(2)志井(L2)

この地域は断層活動により生じたと推定される地形の段差が明瞭に見られる地域であり、電気探査もこの段差を横切るような測線で行われた。L2−1測線では、測点(電極番号)45〜65の間に40Ωm以下の低比抵抗領域が見られる。測点40〜55の区間に掘削されたトレンチでの観察によると(Y参照)、断層が測点48付近で発見され、その東側に変質を受けている断層の破砕帯が広がっていることが明らかになった。その結果から考えると、この低比抵抗領域は破砕帯に伴う変質帯に相当し、その幅は20m程度であると推定される。

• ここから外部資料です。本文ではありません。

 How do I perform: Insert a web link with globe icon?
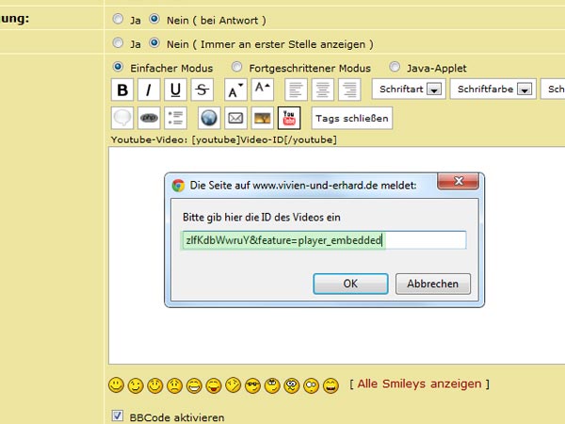209,118
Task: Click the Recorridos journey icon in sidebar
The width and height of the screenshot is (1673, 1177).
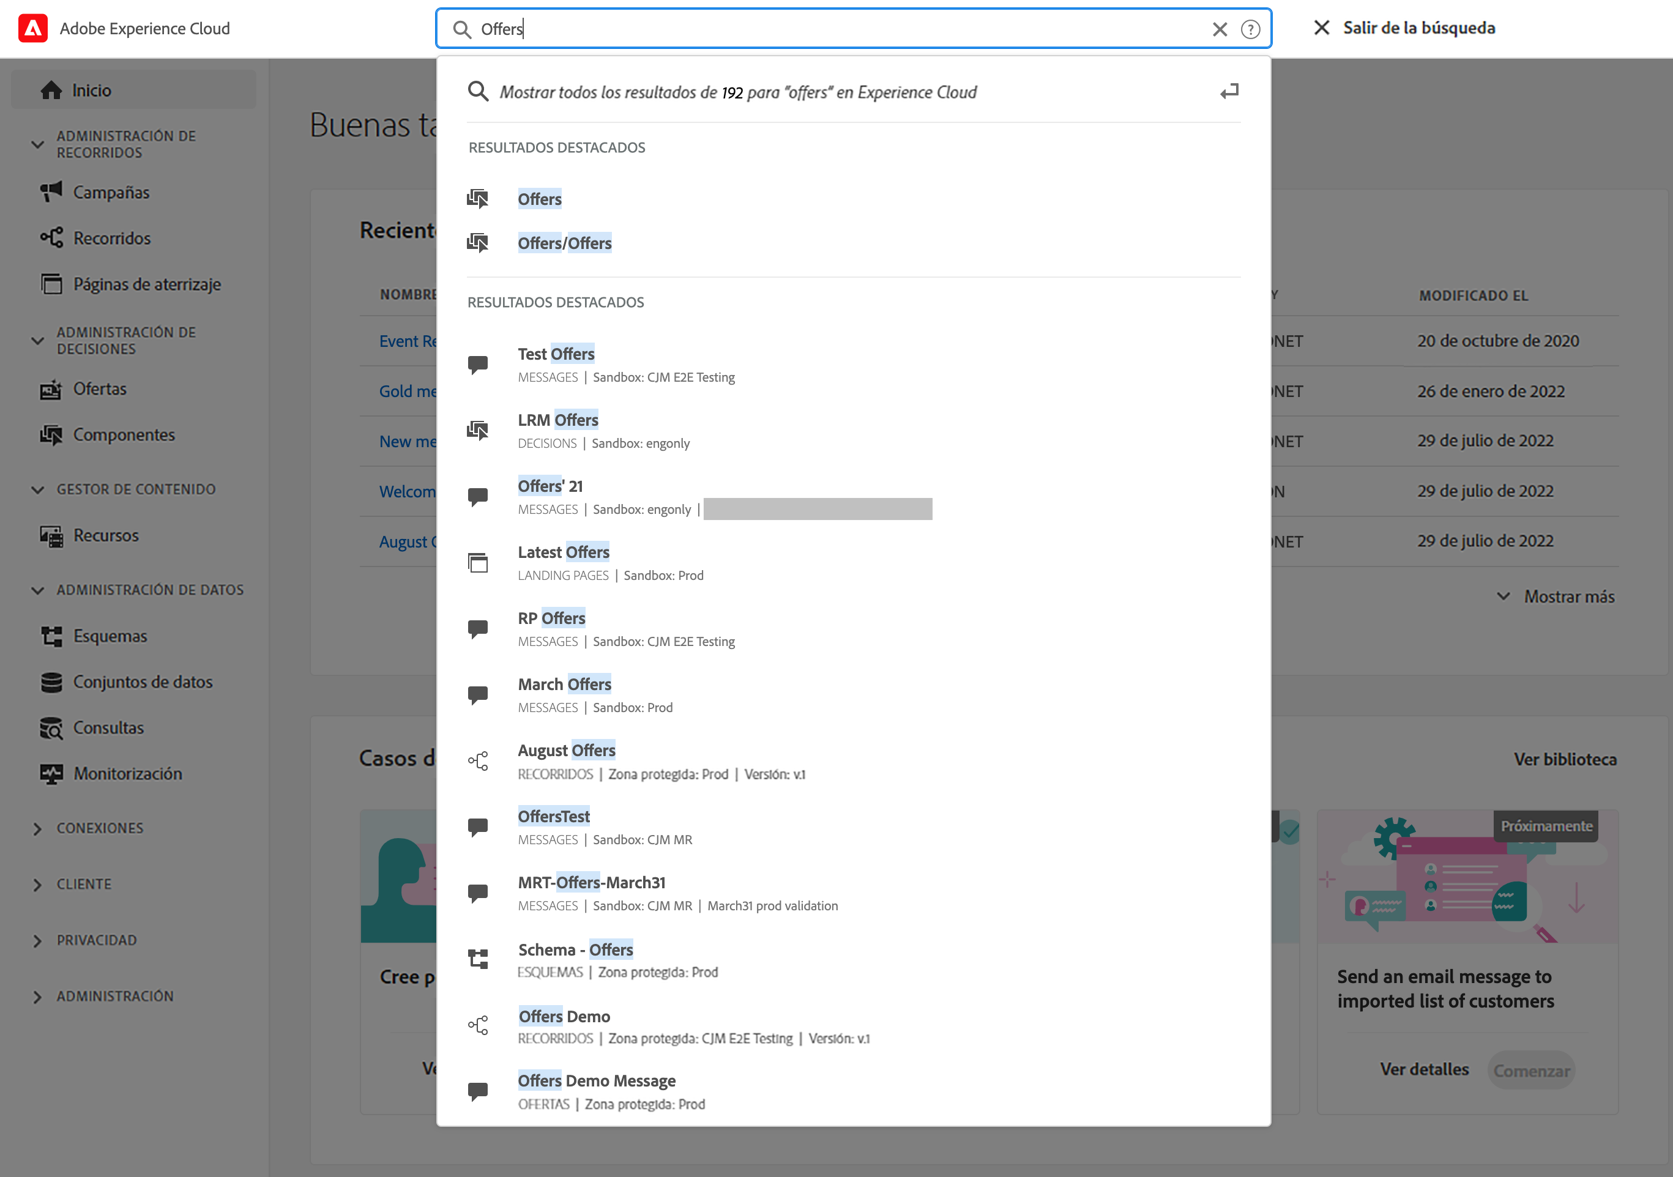Action: (51, 238)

測点45より東および測点65より西側では、地層はほぼ水平に分布し、東側では、深度0−2,3mは30Ωm以下の低比抵抗層、その下には、60Ωm以上の高比抵抗層が分布する。西側では深度0−1,2mは30Ωm以下の低比抵抗層、その下には、60Ωm以上の高比抵抗層が分布する。この高比抵抗層はトレンチでの観察によると礫層に対応している。断層を挟んでその高比抵抗層の上面深度に1〜2m程度の差が見られる。これは、断層の活動に伴い生じた礫層の垂直変位であると考えられる。

このような比抵抗分布の特徴は、測線L2−2においてもほとんど同様に見られる。測点47〜68に見られる、変質帯に対応すると推定される低比抵抗領域の幅もほぼ同じであり、この変質帯は断層に沿って一様に続いている可能性がある。また、変質帯の両側に見られる高比抵抗層も東側と西側ではその上面深度が1〜2m異なり、それに相当する礫層の変位も同じと考えられる。測線L2−1では、測線の東端部では高比抵抗層が薄くなる傾向が見られたが、測線L2−2では、東端部に明瞭な低比抵抗構造が見られる。従って、東端部の地層分布は両測線間で異なる可能性がある。